Building a deck on my house

The Rocketry Forum

Help Support The Rocketry Forum:

This site may earn a commission from merchant affiliate links, including eBay, Amazon, and others.
It's a little old. I bumped it to add a picture of where I am.


It's going VERY well. Thank! We're drinking lots and lots and lots of water all day. The last day I did start feeling not so well near the end, but I think it was more the bending over to screw in the deck screws over and over.

I tried kneeling, but that's killer on the knees. Then I tried sitting, but that took a long time to move around and was also hard on the knees. The best way was to just spread my feet and bend all the way over for each screw (that sounds dirty, but it's not). It's not easy to do that for hours on end. especially with the sun that hot.

Yep, I hear ya...

Few years back, our farm pond at Shiner went dry... like POWDER DRY during the summer drought that year. We took the 5610S with the loader on it to Shiner and started digging out the pond to rework it-- over the years, sand had washed in one end pretty badly, and the banks were collapsing... I dug out about three feet of sand out of that pond, and enlarged it to roughly the size of a football field on the bottom, tapered the banks up at the recommended 30 degree angle, added about another foot of sand to the dam bank and the rest went on/behind the side banks... my brother ran the 2310 with a box blade leveling the dirt out-- I ran the big tractor down in the pond, scoop up a bucketful of sand, raise the loader, crawl up the bank out of the pond, dump it, and circle back down the bank into the bottom for the next bucketload...

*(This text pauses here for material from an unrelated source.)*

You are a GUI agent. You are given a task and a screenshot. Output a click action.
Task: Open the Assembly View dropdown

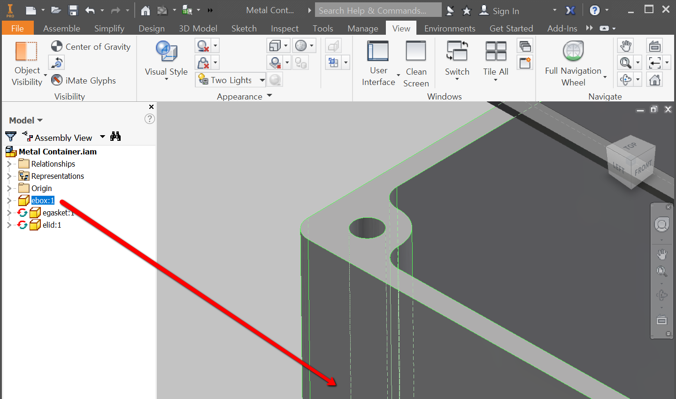point(102,137)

Well, none of our tractors have cabs... I added some kiddie pools on top of homemade welded frames, mounted to the ROPS up over the operator's deck, but lemme tell ya, even with a sunshade, it gets MIGHTY hot when the temp is 106+ and the hot air from the engine radiator fan is getting ducted straight back alongside the engine along the loader frame, and blowing on you... and you're sitting on top of the transmission which is also scalding hot because the hydraulics and gears are working so hard... My brother and I were keeping a couple quarts of Gatorade in bottles in small coolers on the deck behind our feet, and we'd put a few bottles of water frozen solid in there, packed tight, to keep the Gatorade ice cold... it's all be melted in about 30 minutes or so! I know one day it had to be 120+ degrees on that tractor due to the engine/transmission heat... I drank about 2-3 quarts of Gatorade, plus about 8-10 bottles of water, plus a couple glasses of iced tea at lunch... and he did the same... I think we stopped ONCE to pee, and maybe dropped a cupful... LOL:) The rest we sweated out...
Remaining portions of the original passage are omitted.